The goal of WhereFew is to enumerate through a sorted collection until it finds data matching a predicate and then stop enumerating when it can no longer find data matching the predicate. Since the signatures for Where and WhereFew match, the only detail you'll have to keep in mind is that the data to filter must be sorted and the filtering predicate must filter on the sorted field. Here is what this method looks like:
static IEnumerable<T> WhereFew<T>(this IEnumerable<T> collection, Func<T, bool> predicate)
{
bool searching = true;
foreach (T val in collection)
{
if (predicate.Invoke(val))
{
if (searching)
{
searching = false;
}
yield return val;
}
else if (!searching)
{
yield break;
}
}
}
If we followed the rules of this method correctly (data has to be sorted and the predicate filters based on the sorted field), then WhereFew will enumerate the list until the predicate is satisfied and keep going until the predicate cannot be satisfied. This has potential to save a lot of enumerating. Imagine if the list you are trying to filter has 100,000 elements, and your filter clause cares only about the first 20. If you were using Where, you would yield the first 20 elements and then enumerate the remaining 99, 980 elements without reason.
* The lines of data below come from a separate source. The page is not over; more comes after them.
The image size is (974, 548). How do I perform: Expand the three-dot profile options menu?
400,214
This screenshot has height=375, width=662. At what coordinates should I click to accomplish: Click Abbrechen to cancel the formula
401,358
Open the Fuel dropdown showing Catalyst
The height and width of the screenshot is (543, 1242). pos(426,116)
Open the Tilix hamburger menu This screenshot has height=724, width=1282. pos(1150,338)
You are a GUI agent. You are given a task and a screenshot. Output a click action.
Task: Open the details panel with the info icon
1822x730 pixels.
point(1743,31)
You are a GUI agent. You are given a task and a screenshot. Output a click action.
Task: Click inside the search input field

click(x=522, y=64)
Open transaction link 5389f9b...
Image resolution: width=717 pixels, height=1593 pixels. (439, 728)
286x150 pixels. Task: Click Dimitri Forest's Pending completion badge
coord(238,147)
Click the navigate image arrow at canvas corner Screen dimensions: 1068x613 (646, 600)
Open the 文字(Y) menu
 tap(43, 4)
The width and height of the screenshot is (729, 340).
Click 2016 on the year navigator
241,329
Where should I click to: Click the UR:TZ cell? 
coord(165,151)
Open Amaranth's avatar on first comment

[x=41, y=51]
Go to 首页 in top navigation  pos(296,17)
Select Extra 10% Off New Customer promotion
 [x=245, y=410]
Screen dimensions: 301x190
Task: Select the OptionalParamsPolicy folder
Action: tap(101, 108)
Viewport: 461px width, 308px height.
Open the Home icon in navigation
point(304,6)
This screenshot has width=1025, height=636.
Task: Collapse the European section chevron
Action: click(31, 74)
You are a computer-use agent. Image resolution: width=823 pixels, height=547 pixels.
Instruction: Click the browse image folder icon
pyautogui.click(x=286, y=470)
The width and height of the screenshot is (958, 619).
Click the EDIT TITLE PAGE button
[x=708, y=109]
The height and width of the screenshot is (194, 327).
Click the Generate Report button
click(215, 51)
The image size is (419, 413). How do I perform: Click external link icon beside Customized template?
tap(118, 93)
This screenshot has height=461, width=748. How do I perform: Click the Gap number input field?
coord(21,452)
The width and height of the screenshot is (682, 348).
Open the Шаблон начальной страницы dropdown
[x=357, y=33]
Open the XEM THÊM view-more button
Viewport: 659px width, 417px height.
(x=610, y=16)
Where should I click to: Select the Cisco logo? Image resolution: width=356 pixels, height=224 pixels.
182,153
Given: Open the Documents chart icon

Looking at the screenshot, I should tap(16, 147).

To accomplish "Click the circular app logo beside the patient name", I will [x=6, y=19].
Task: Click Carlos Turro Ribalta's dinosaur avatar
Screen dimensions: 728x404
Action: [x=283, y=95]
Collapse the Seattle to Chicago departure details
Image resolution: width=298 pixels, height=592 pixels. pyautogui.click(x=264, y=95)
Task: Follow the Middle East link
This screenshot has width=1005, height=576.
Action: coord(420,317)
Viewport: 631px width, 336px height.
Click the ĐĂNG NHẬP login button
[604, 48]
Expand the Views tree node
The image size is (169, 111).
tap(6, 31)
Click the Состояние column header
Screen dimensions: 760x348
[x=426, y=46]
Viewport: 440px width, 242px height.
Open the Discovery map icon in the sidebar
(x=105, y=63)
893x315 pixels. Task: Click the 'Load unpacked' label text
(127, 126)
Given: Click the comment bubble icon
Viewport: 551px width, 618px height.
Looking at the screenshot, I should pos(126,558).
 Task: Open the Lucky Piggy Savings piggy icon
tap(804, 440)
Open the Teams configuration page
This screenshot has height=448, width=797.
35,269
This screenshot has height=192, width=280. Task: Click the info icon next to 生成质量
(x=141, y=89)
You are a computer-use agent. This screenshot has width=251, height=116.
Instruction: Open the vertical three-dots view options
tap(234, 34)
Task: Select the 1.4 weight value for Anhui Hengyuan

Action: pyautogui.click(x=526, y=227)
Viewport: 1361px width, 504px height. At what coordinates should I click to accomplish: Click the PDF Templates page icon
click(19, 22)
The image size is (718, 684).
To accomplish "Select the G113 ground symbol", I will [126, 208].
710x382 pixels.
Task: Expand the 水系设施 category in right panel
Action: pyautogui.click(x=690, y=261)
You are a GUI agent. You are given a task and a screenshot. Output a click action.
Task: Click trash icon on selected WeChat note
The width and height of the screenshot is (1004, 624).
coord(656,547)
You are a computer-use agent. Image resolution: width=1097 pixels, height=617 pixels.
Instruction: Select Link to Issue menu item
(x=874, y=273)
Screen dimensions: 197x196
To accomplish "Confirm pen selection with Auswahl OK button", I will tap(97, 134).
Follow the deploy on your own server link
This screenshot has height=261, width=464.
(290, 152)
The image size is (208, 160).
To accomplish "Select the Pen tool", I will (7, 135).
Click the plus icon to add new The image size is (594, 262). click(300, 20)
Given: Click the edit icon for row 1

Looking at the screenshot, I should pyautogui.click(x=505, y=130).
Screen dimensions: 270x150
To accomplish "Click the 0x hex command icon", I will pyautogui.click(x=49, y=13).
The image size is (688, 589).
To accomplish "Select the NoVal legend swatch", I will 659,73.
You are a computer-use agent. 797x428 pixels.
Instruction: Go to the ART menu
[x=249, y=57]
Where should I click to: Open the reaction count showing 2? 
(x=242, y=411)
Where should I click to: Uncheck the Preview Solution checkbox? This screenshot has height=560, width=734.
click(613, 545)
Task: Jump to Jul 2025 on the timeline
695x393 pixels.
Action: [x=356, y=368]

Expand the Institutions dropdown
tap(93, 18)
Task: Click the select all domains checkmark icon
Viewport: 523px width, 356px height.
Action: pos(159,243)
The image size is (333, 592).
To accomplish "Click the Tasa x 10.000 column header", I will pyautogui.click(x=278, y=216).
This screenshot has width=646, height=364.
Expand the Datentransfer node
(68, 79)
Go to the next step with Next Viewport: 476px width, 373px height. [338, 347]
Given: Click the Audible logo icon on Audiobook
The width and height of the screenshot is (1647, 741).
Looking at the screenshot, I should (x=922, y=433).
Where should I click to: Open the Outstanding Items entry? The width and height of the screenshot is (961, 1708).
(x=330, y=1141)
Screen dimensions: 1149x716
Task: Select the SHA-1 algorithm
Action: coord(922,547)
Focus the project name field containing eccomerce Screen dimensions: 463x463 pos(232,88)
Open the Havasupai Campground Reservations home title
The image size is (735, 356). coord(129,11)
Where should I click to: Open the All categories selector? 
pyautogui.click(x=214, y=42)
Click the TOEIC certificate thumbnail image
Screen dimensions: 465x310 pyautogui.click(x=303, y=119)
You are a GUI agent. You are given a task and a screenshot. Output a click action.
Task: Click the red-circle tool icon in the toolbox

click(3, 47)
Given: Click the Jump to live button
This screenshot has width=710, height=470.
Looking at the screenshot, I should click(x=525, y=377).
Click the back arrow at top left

We can make this a little bit better yet. Wouldn't it be nice if WhereFew could identify the point in which it could never satisfy the predicate and stop enumerating at that time? Well, let's give it a shot:
static IEnumerable<T> WhereFew<T>(this IEnumerable<T> collection, Func<T, bool> predicate, Func<T, bool> terminatePredicate)
{
bool searching = true;
foreach (T val in collection)
{
if (terminatePredicate.Invoke(val))
{
yield break;
}
else if (predicate.Invoke(val))
{
if (searching)
{
searching = false;
}
yield return val;
}
else if (!searching)
{
yield break;
}
}
}
A slight modification has been made to WhereFew. It now accepts a predicate that tells WhereFew when to terminate enumerating. You'll have to supply this predicate yourself when calling WhereFew, but it's quite simple since you know how your data is sorted and you know what you're filtering for. Here is how we could use WhereFew with a terminate predicate:
List<string> unfilteredList = new List<string>() { "foobar", "foobar", "foo", "foo", "bar", "bar" };
IEnumerable<string> filteredList = unfilteredList.WhereFew(x => x == "foo", y => y.CompareTo("foo") > 0);
The extra lambda (our terminate predicate) needs to know how our data is sorted to know when to terminate. In this example, when it encounters anything after "foo" (which is what we're filtering by), it will force WhereFew to stop enumerating.
Well, there you have it. Hopefully next time you have some sorted data you need to filter in .Net, you will find this helpful. Enjoy!